Stored data entries
______

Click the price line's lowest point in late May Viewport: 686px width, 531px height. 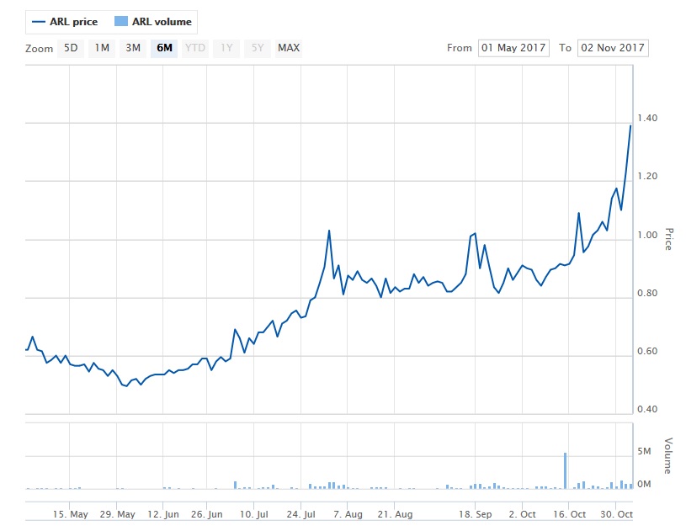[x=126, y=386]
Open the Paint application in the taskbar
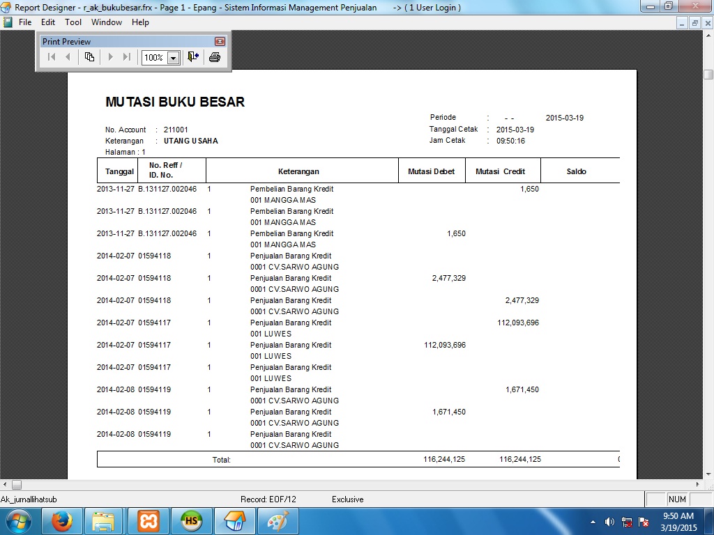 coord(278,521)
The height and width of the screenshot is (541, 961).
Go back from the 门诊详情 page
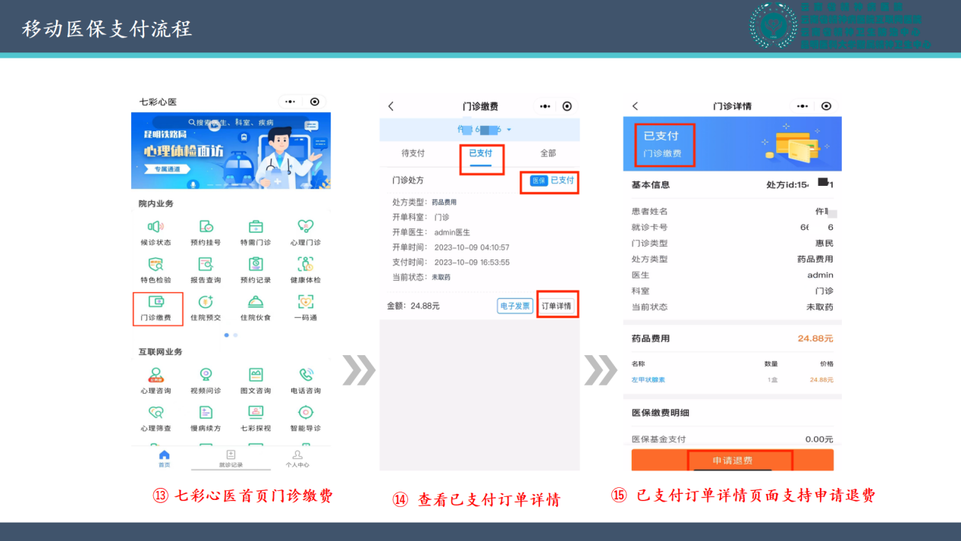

______

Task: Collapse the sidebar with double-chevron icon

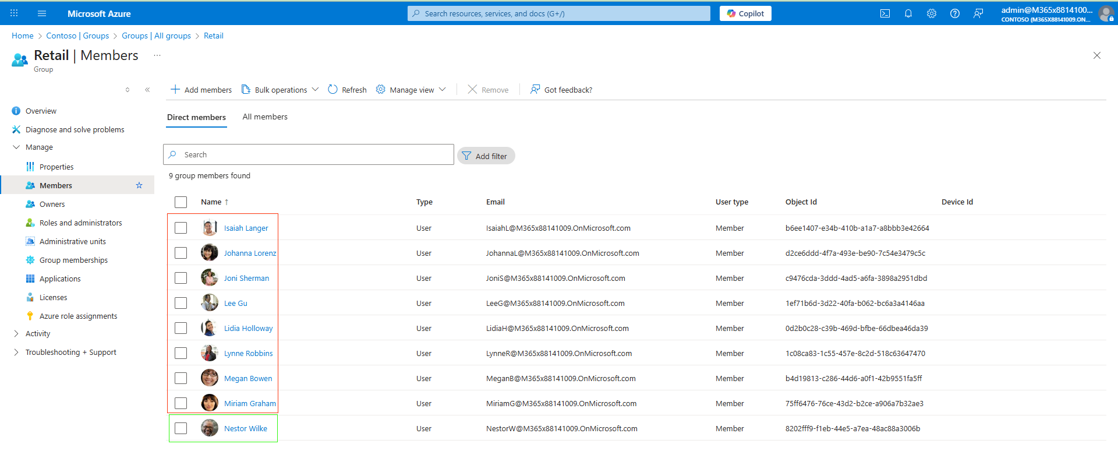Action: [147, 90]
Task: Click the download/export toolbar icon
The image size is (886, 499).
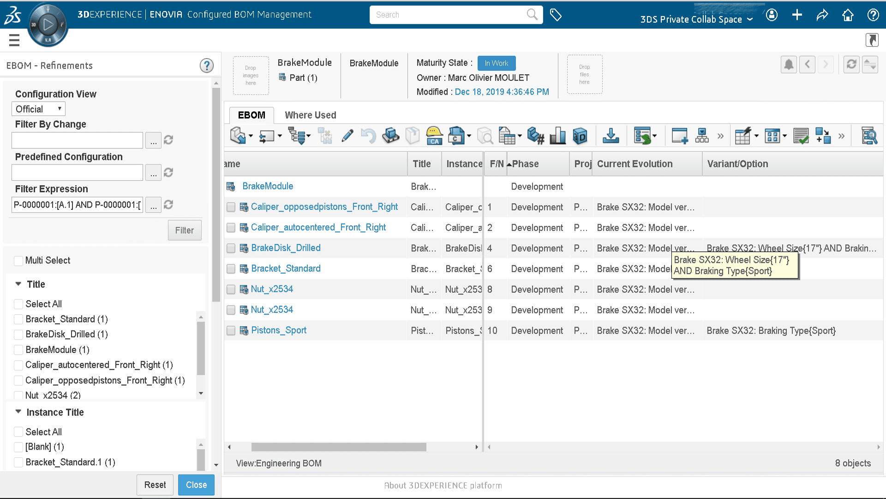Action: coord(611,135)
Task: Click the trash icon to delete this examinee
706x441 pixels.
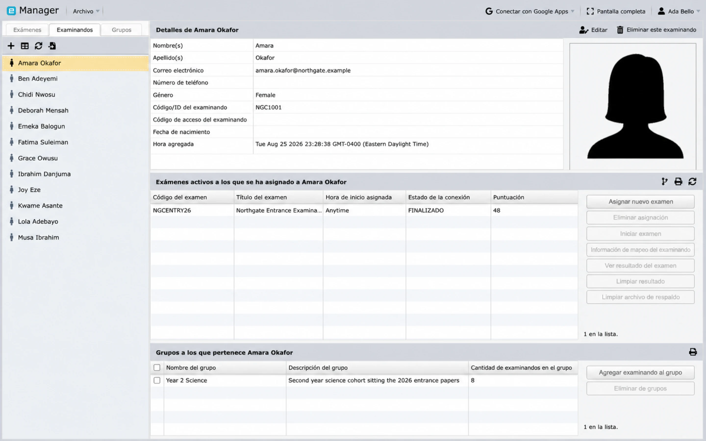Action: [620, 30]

______

• INSTRUCTIONS FOR THE TASK: Return exactly the lines above from the line that has "The height and" through the line that has "Go back from the 门诊详情 page", inclusive, and nothing else.

• SOLUTION FOR THIS EXERCISE:
The height and width of the screenshot is (541, 961).
Go back from the 门诊详情 page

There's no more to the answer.